ARTS & ENTERTAINMENT
R.E.M.: Finding Their Religion Thursday, Mar. 27, 2008 By JOSH TYRANGIEL
The band R.E.M. Cass Bird
In your leisure time, you most likely enjoy fun, which is why you most likely did not enjoy any of R.E.M.'s past three albums. If memory serves--and the thick layer of dust coating 1998's Up, 2001's Reveal and 2004's Around the Sun is a stern warning to let it--these records paled in comparison with R.E.M.'s earlier, essential material but were right on a par with Woody Allen's recent output. Which is to say, there were vestigial hints of artistry but a disturbing lack of purpose and energy. Facing the age-old choice of burning out or fading away, R.E.M. appeared to have settled on a third option: loitering.
The reasons for any great band's decline--and from 1983 to 1992 R.E.M. was one of the greatest, not only cranking out an unmatched series of jangly, literate records but also tracing a heroic arc from arty Athens, Ga., bar band to arena filler without any of the usual soul-selling--are not particularly surprising. Imagine if your livelihood depended on constantly being with, and agreeing with, your three best friends from college. It's enough to make a rock star want to become a farmer, which is exactly what drummer Bill Berry did when he retired from the band in 1997. Singer Michael Stipe, guitarist Peter Buck and bassist Mike Mills continued, but they put more weight behind their vow to rock on into middle age than into any actual rocking, and it soon became clear that Berry's departure had done quite a number on the group's psychology. Bands are built on an agreement, signed in the exuberance of youth, that what they do together matters more than what they do separately; if one person punctures the bubble, the whole enterprise can deflate--and in R.E.M.'s case, it did. As three consecutive sonic duds got filed under R, Stipe started producing movies, Buck moonlighted with other bands (and slagged his own in Robyn Hitchcock: Sex, Food, Death ... and Insects, a documentary about the singer), while Mills claims he contemplated quitting a few hundred times.

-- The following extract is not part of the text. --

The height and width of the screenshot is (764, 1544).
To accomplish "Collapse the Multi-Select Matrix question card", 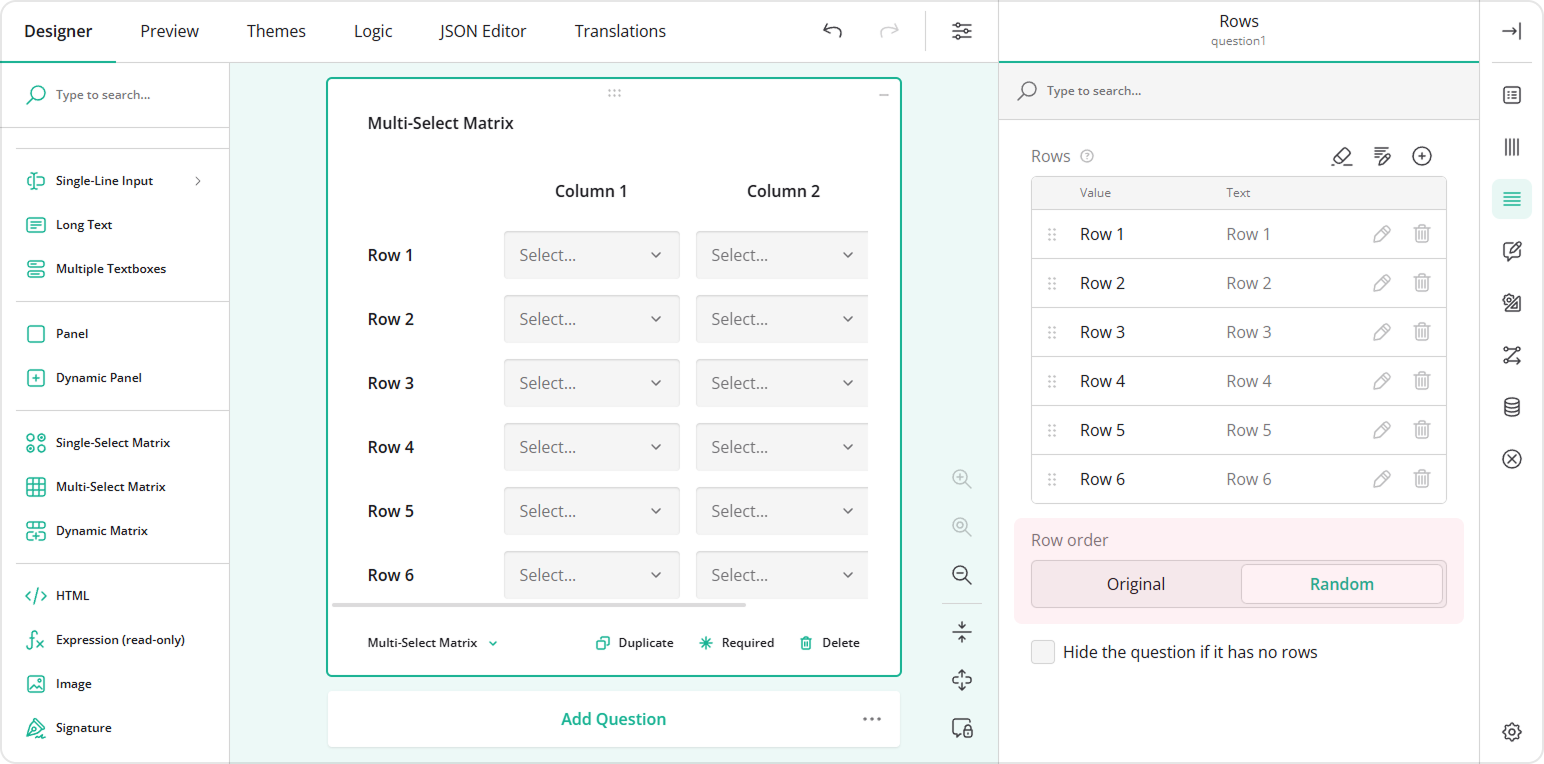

If their current trajectory puts expectations for R.E.M.'s 14th album, Accelerate, out April 1, at sneaker level, it's worth noting the band faced up to a few hard truths before getting into the studio last year. Given their ages (all three are nearing 50), the steep decline in their album sales and the fact that they don't particularly enjoy tarnishing their legacy with inferior records, they all agreed it was time to kill or cure: make a good album or call it a career. Accelerate is awfully good--if not quite great--but what's indisputable is that it goes by fast. Producer Garret (Jacknife) Lee, who worked on U2's "still-got-it!" record, How to Dismantle an Atomic Bomb, thereby earning a Ph.D. in jarring legends from complacency, grasped that making an album that didn't stop to think would solve R.E.M.'s two biggest problems: Stipe's tendency toward romantic drift and Buck's stunted, decadelong desire to plug in his guitar and blow people away. Dispensing
with dirge-y ballads and long musical bridges to nowhere, Accelerate clocks in at a frenzied 35 min., with five of the 11 tracks zooming by in under-3-min., leave-theroom-and-you-missed-it blurs. It sounds less like a recent R.E.M. album than three men fleeing the scene of a recent R.E.M. album. It's Buck's resurgence that hits you first. The album opens with a yawping power riff that establishes a melody line, tells you who's in charge and hits the verse in a joyous explosion of fuzz. Egged on by the whomping of former Ministry drummer Bill Rieflin, Buck blows off 10 years of rust in 10 seconds on Living Well Is the Best Revenge and keeps right on flying through the first ecstatic third of the album. But the defining moment of Accelerate, and perhaps the defining moment of whatever R.E.M. goes on to become from here, takes place a few seconds into the fourth song, Hollow Man. At the band's peak, Stipe's lyrics conveyed emotions with an abstraction summed up in a line from Losing My Religion: "Oh no I've said too much." He chose his words carefully, out of a sense of privacy and poetic economy, and trusted that the tremors in his voice would convey the feelings. But the success of 1992's Everybody Hurts led to some bad habits; soon after, his every wounded thought became explicit and Stipe became kind of a drag. So when Hollow Man's melancholy keyboard and opening lyric--"I've been lost inside my head/echoes fall off me"--drip into the air, there's an understandable temptation to scream. But before Stipe can indulge his mopey impulses, Buck's guitar rises out of the mix with a propulsive riff that picks up song and singer and delivers them safely to R.E.M.'s most anthemic chorus in an age. Not all of Accelerate is that optimistic, but the best bits are. On Houston, about people displaced by Hurricane Katrina, there's venom for the government but hope too ("Houston is filled with promise/Laredo's a beautiful place"), while Supernatural Superserious zooms from summer camp to a Harry Houdini reference to a classic pop climax ("inexperience, sweet, delirious/supernatural, superserious") with giddy confidence.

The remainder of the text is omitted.